Luke 21:5–38 . . . Bible Study Summary with Photos
Jerusalem's Last Days
One big lie that Satan promotes is that believing in Christ as Savior will bring a trouble-free life. The pitch goes, Do you have problems? If you trust in Jesus, he'll get you out of them. So the person trusts in Christ but the problems worsen. The enemy says, See where trusting in Christ got you? You were better off before you became a Christian! The Bible promises believers peace and joy, but it doesn't promise the absence of trials, freedom from persecution, or protection from violent death; it promises peace and joy in the midst of such trials, as we rely on the Lord and his promises.
Signs of the End Times (vv. 5–19)
Jesus and his disciples were leaving the temple when one of them commented about how impressive that building was. By all accounts, it was a magnificent structure. At that time, it had been under construction for about 50 years. According to Jewish historian Josephus, some of the stones measured 35 feet long, 12 feet high, and 18 feet wide. Today, Israel's Western Wall (or Wailing Wall) is a part of the foundation of that temple structure. Its white marble walls rose about 200 feet above the Kidron Valley. The brilliance of those white walls and the gold trim in the morning sun was no doubt dazzling. The courtyard was about 400 by 500 yards square, enabling thousands of worshippers to gather there.
"Some of his disciples were remarking about how the temple was adorned with beautiful stones and with gifts dedicated to God" (v. 5).
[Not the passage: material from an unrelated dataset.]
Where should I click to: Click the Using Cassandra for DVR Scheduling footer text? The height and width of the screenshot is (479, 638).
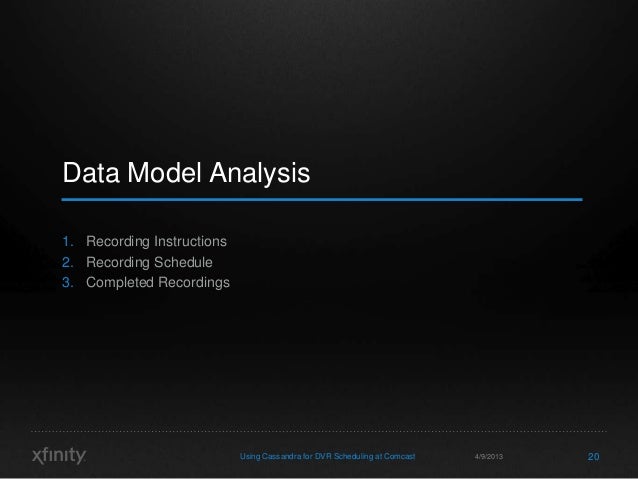(x=328, y=456)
The disciples were likely nodding in agreement when Jesus shocked them by saying prophetically, "The time will come when not one stone will be left on another; every one of them will be thrown down" (v. 6). That was unthinkable! To their credit, the disciples didn't doubt Jesus' words, but they did ask when these things would take place and what signs would precede this momentous event. Jesus responded with his lengthy discourse on future things.
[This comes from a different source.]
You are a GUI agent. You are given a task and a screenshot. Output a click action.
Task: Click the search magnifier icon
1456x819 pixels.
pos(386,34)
Jesus was showing his followers how to hold on not only to their sanity, but to their faith, when the world around them becomes chaotic and seemingly out of control. When the whole world goes crazy, God's people can remain sane by knowing that all things are under God's righteous, sovereign control. His purpose was not to satisfy curiosity about the end times. Rather, he was trying to instill assurance and faith in his disciples so that they wouldn't fall away under intense persecution or world chaos.
Let's look at a few key verses in this segment. The disciples must have been shocked by Jesus' prophecy of the temple's destruction (vv. 5–6). The words "thrown down" translate the Greek verb kataluo. It can mean literally "to detach by demolition, be thrown down, detached" as in this passage. But kataluo is more commonly used in the New Testament where it means more generally "destroy, demolish, dismantle, put an end to." The amazing stones were indeed turned into rubble by the Romans in 70 AD, leaving only a portion of the temple's Western Wall, which is the most holy prayer spot for present-day Jews.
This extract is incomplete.